And that's sort of where it really started driving even a year ago. And so we've talked about some other projects that were at the beginning phases of like alkali, like the NGL pipeline, where we really have an opportunity to combine, I think, Marathon's Midwest, they're both they're a producer and consumer of these products. We have a tremendous feedstock at our fractionators for these projects. It's an enormous opportunity for our producer customers and really that's what's driven Mark West forever is really what we what can we do to add value to our producer customers. And then look at, of course, the Marathon retail footprint in the Northeast and the East Coast.
And so the opportunities just in the Northeast are just enormous. And as Gary talked about, we think we have the same sorts of opportunities in the Gulf Coast. So we have been working for almost a year on this project long before there were discussions about the strategic combination. There were lots of discussions about, wow, from a Selfies perspective, this is a great, great relationship for Mark West. And from our perspective, that's what really drove this into it.
The deeper we got, the more Mark West perspective, from our producer customers perspective, this is really a fantastic opportunity for us.
Great. And just a quick follow-up. So on Slide 11, you guys mentioned enhanced ability to pursue bolt ons or large scale acquisitions. Can maybe, Gary, you just balance that against the growth opportunity set you just you guys all just talked about and potential to do both?
Well, Christine, we've met many different times and let's get this one put together first before I talk about the next one.
Sounds good. Thanks.
Our next question comes from the line of Faisal Khan. Your line is now open.
Thanks. Good morning, Frank. Good morning, Gary.
Hey, Faisal. How are you today?
Hanging in there. Thank you. Just a couple of questions. I just want to make sure I understand the how the cash flows are flowing here. So, Mark West unitholders were going to get roughly $370,000,000 a unit this year in distributions.
MPLX looks like close to $170,000,000 So with this transaction, as the MarkWest unitholders get an MPLX distribution, where did the balance of the cash flows, do those all go to the channel partnership? Or is some of that cash flow being held back for the growth in 2016 2017?
Okay. Let me ask Tim Griffith to take that.
Yes. Faisal, obviously, the transaction is not yet closed. I mean, until that happens, both partnerships will operate under the distribution plans in place. Beyond that, once the combined partnership takes into effect, this will enhance the GP cash flows that will come back to MPC. And as Gary highlighted earlier, I think an important point here is that those cash flows as they come back to MPC become available to for even further incubation.
So Gary referenced the sort of virtual capital cycle and I think that's the right way to think about it that the all that cash and capital becomes fungible at the C Corp. And as incubation or balance sheet is needed to be borrowed for a project to develop it over time, the partnership's got the enhanced ability to do that as we go.
Okay, Brent. So then looking at the 25% combined distribution growth in 2016 2017, is that a function of dropdowns or is that a function of something different?
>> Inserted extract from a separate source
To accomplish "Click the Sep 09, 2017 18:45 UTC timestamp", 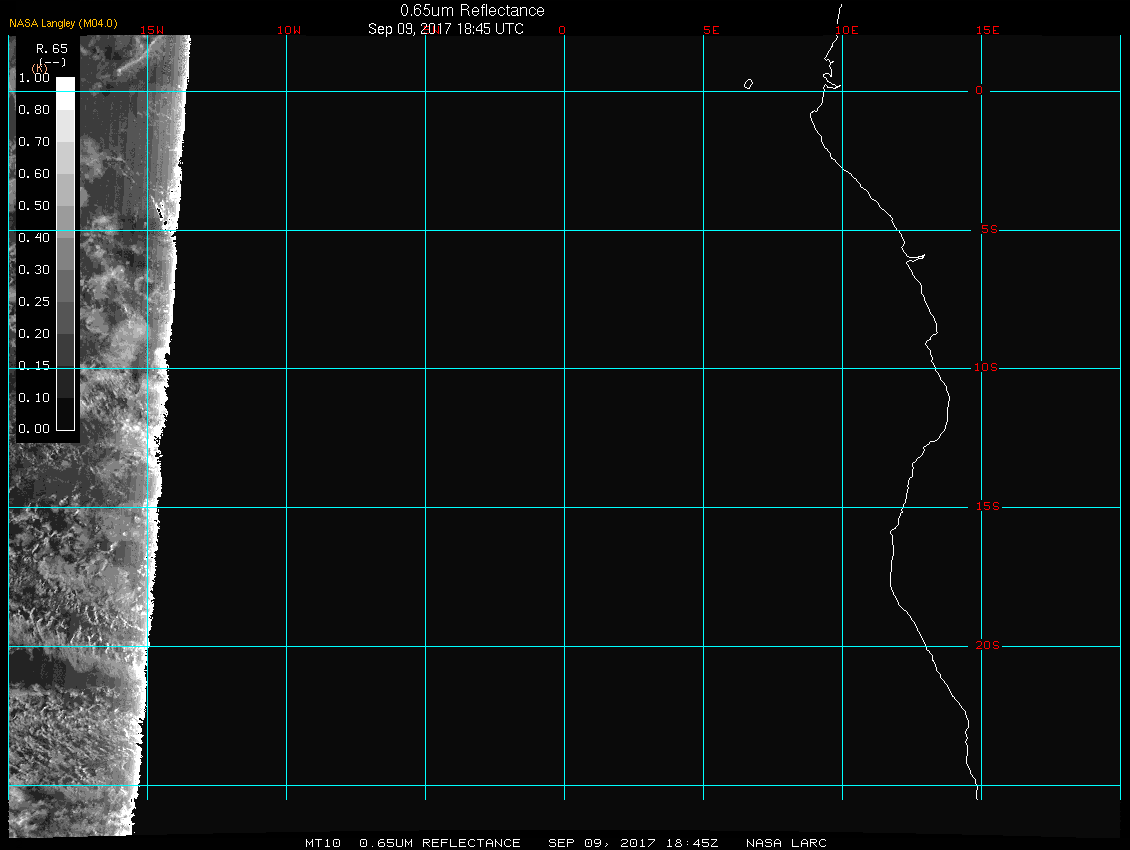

No. And that we state later in my presentation that we still have $1,600,000,000 of backlog inventory identified today. So that does not anticipate using any dropdowns over those early periods. So that's the beauty of this. And the question that I answered earlier on the growth is that we'll still have a significant backlog of inventory on top of what we think is a great project set of organic growth.
Got you. So the $1,600,000,000 in backlog will remain all the way through 2017?
Correct.
Got it. Thank you. Thank you, guys. Appreciate the time.
Our next question comes from the line of Jeremy Tonet. Your line is now open.
Good morning and congratulations there.
Thank you. Just want
to touch base on the credit side, as far as the your conversations with the rating agencies in this particular transaction structure and what the response was so far?
Yes, Jeremy. Nancy and I did have a chance to go and visit with the agencies on Friday and give them a quick look on the transaction. Obviously, they will need to do their work. We think that the management of the pro form a partnership at about 4 times leverage is the appropriate point. But maybe more to the point, our intent will be to manage the pro form a partnership as an investment grade credit profile and that will continue to be our tenant has been at the MPLX level from its inception and it will be going forward as well.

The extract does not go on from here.